CONSIGNE ÉCRITE 1:
D'après l'extrait sur la dentelle, pour quelle raison la dentelle à la main vise-t-elle la perfection ?
CONSIGNE ÉCRITE 2:
Poursuivez l'extrait sur la dentelle à partir de sa dernière phrase.

EXTRAIT À LIRE:
__________________________________________________

Les jeunes filles délaissent une profession peu rentable et dont l’avenir est de plus en plus incertain.
L’État tente de redorer le blason de la dentelle à la main par le biais de salons et d’expositions et par l’ouverture de nouvelles écoles de dentellières afin de transmettre le savoir-faire aux nouvelles générations.
Malheureusement, la Première Guerre mondiale anéantit cette ambition et la plupart des écoles ne survivent pas à cette période difficile.
La dentelle à la main moribonde bénéficie cependant d’un programme visant à sa survie. En 1976, un Atelier Conservatoire national est créé au Puy-en-Velay. D’autre initiatives privées voient le jour en France mais également en Belgique et en Angleterre afin de permettre aux dernières dentellières de transmettre leur savoir-faire lors de stages ou de cours. La maîtrise de ces techniques demande 8 à 10 ans d’apprentissage.
Depuis les années 1980, on assiste à un lent retour d’intérêt pour cet art séculaire.
Ne pouvant rivaliser avec les prix des dentelles mécaniques, la dentelle à la main vise la perfection. Il faut en effet compter une journée de travail pour réaliser en moyenne 1 cm² de dentelle.
Les différentes techniques de la dentelle
La dentelle à l’aiguille
Alors que la mode vestimentaire devient de plus en plus complexe et que les vêtements se parent d’une multitude d’ornements durant la Renaissance italienne, les brodeuses rivalisent d’habileté pour ajourer des tissus. Pour cela, elles enlèvent des fils de trame et de chaîne de la toile afin de créer un motif de plus en plus aérien simplement encadré par les quelques fils restant.
Finalement, les brodeuses ont l’idée de créer le dessin sans support en bâtissant un encadrement et quelques diagonales sur un morceau de parchemin sur lequel est reproduit le motif.
Cette armature est maintenue en place par quelques fils transperçant le parchemin.
Ensuite, il suffit de remplir les vides à l’aide de points réalisés à l’aiguille qui, eux, ne traversent pas. le papier. Une fois le motif terminé, il reste à couper les points d’attache du bâti.

__________________________________________________

DONNÉES FOURNIES:
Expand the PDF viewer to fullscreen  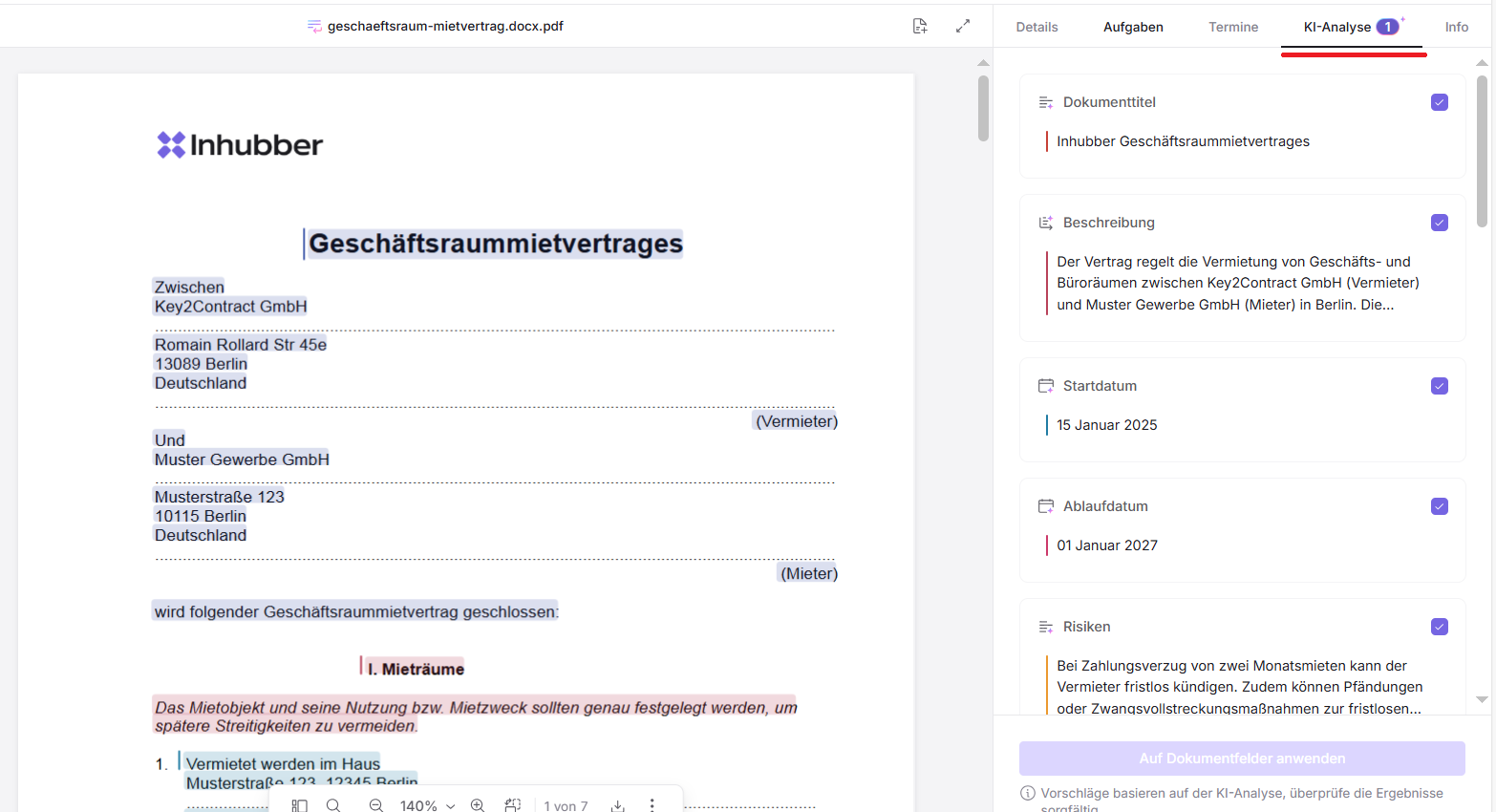click(963, 27)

__________________________________________________

RÉPONSE FOURNIE 1:
La dentelle à la main vise la perfection parce qu'elle ne peut pas rivaliser avec les prix des dentelles mécaniques.

RÉPONSE FOURNIE 2:
La dentelle est née et les dentellières libérées des contraintes d’un support peuvent laisser libre cours à leur imagination et créer des dentelles de formes les plus variées.
La dentelle aux fuseaux
La technique de la dentelle aux fuseaux apparaît également durant la Renaissance, probablement à Venise. Le fil de soie, de coton, de lin ou même de laine est enroulé autour des bobines des fuseaux en bois. Le motif reproduit sur un carton perforé ou sur un carreau (coussin à dentelle) se forme en croisant les fils qui sont maintenues à l’aide d’épingles piquées sur les dessins. Les épingles sont retirées après quelques centimètres.
Cette technique est plus complexe que la dentelle à l’aiguille et il faut avoir une certaine expérience pour exécuter un ouvrage de qualité.
Les dentellières les plus expertes peuvent manier jusqu’à 1.500 fuseaux pour un seul ouvrage qui demande parfois plusieurs centaines d’heures de travail.
La dentelle au crochet
Au 18ème siècle, un nouvel accessoire est utilisé pour réaliser des ouvrages à main, le crochet disponible en de nombreux diamètres. Cette petite tige de métal dont l’une des extrémités est recourbée permet notamment de réaliser une sorte de dentelle moins fine mais beaucoup moins onéreuse. Le crochet permet également des fantaisies comme l’ajout de perles ou de sequins et le changement de couleurs.
Le crochet est principalement utilisé pour réaliser des vêtements et du linge de maison comme les napperons, les rideaux ou les dessus de lit.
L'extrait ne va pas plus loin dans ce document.